Arzneimittel und Therapie

Neuer Therapieansatz durch Androgenrezeptorblockade

Durch die Behandlung mit dem Antiandrogen Flutamid konnte die Überlebenszeit von Patienten mit einem Pankreaskarzinom verdoppelt werden. Dieses Ergebnis bekräftigt die Vermutung, daß Testosteron das Wachstum eines Pankreaskarzinoms beschleunigt.


Das Pankreaskarzinom gehört zu den Tumorarten mit sehr schlechter Prognose. Die meisten Patienten sterben innerhalb von sechs Monaten nach der Diagnose, eine Überlebenszeit von mehr als zwölf Monaten ist selten. Möglicherweise spielt Testosteron eine wichtige Rolle beim Wachstum eines Pankreaskarzinoms. Im malignen Gewebe der Bauchspeicheldrüse finden sich Androgenrezeptoren sowie die Enzyme Aromatase und 5-Alpha-Reduktase, welche Testosteron entweder in Östradiol oder 5-Alpha-Dihydrotestosteron umwandeln. Im Tierversuch konnte bereits gezeigt werden, daß Testosteron das Tumorwachstum eines Adenokarzinoms der Bauchspeicheldrüse forciert und umgekehrt ein Antiandrogen das Tumorwachstum verlangsamt. In einer englischen Studie wurde nun untersucht, ob die Androgenrezeptorblockade auch das Tumorwachstum beim Menschen beeinflussen kann.

Studie mit 49 Patienten


An der doppelblinden, prospektiven, randomisierten und plazebokontrollierten Studie nahmen 49 Patienten (26 Männer und 23 Frauen im Durchschnittsalter von 68 Jahren) mit einem klinisch diagnostizierten Pankreaskarzinom teil. 24 Patienten wurden mit dem Androgenrezeptorblocker Flutamid (3mal täglich 250 mg) behandelt, die 25 Teilnehmer der Vergleichsgruppe erhielten ein Plazebo. Das Hauptkriterium der Studie war die Überlebenszeit, ferner wurden die unerwünschten Wirkungen der Therapie festgehalten.

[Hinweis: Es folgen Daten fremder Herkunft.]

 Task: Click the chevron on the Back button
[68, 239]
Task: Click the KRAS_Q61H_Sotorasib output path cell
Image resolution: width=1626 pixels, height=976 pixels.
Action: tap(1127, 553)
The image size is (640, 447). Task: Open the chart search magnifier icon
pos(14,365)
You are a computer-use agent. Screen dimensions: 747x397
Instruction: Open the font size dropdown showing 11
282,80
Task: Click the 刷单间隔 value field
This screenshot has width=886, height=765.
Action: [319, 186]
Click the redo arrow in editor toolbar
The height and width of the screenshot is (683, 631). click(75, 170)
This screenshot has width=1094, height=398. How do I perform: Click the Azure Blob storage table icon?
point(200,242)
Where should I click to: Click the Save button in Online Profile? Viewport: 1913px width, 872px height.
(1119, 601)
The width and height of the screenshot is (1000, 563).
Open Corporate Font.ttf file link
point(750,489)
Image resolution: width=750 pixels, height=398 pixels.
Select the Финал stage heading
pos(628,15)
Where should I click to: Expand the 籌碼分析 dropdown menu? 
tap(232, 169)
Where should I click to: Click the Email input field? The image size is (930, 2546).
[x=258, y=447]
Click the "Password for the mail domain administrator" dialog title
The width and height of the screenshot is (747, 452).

Deutlich längere Überlebenszeit durch Flutamid


In verschiedenen statistischen Analysen wurde die Überlebenszeit der Studienteilnehmer ermittelt. Eine Analyse aller Patientendaten zeigte, daß nach sechs Monaten vierzehn Patienten der Flutamid- und zehn der Plazebogruppe noch lebten. Nach Ablauf eines Jahres waren noch acht Patienten der Flutamid- und ein Patient der Plazebogruppe am Leben. In einer weiteren Analyse wurden die Patienten ausgeschlossen, die aufgrund ihrer schnell fortschreitenden Krankheit weniger als sechs Wochen behandelt worden waren. Diese Auswertung ergab, daß nach sechs Monaten noch 88% der Flutamid- und 50% der Plazebogruppe; nach einem Jahr noch 50% der Flutamid- und 5% der Plazebogruppe lebten.
Die mittlere Überlebenszeit betrug für alle Patienten der Flutamidgruppe acht Monate, für die Patienten der Plazebogruppe vier Monate. Schließt man hier wiederum die Patienten aus, die weniger als sechs Wochen behandelt worden waren, so lag die mittlere Überlebenszeit nach einer Flutamidbehandlung bei zwölf Monaten, nach einer Plazebotherapie bei fünf Monaten.
Unter der Flutamidgabe traten leichte gastrointestinale Störungen und Brustbeschwerden bei einigen Männern auf. Diese unerwünschten Wirkungen waren indes gering und beeinträchtigten die Patienten nur minimal. Gerade bei Erkrankungen mit schlechter Prognose sind Therapiekonzepte, die die Lebensqualität des Patienten nur geringfügig beeinträchtigen, besonders wichtig.
Literatur
Greenway, B.: Effect of flutamide on survival in patients with pancreatic cancer: results of a prospective, randomised, double blind, placebo controlled trial. Br. Med. J. 316, 1935-1938 (1998).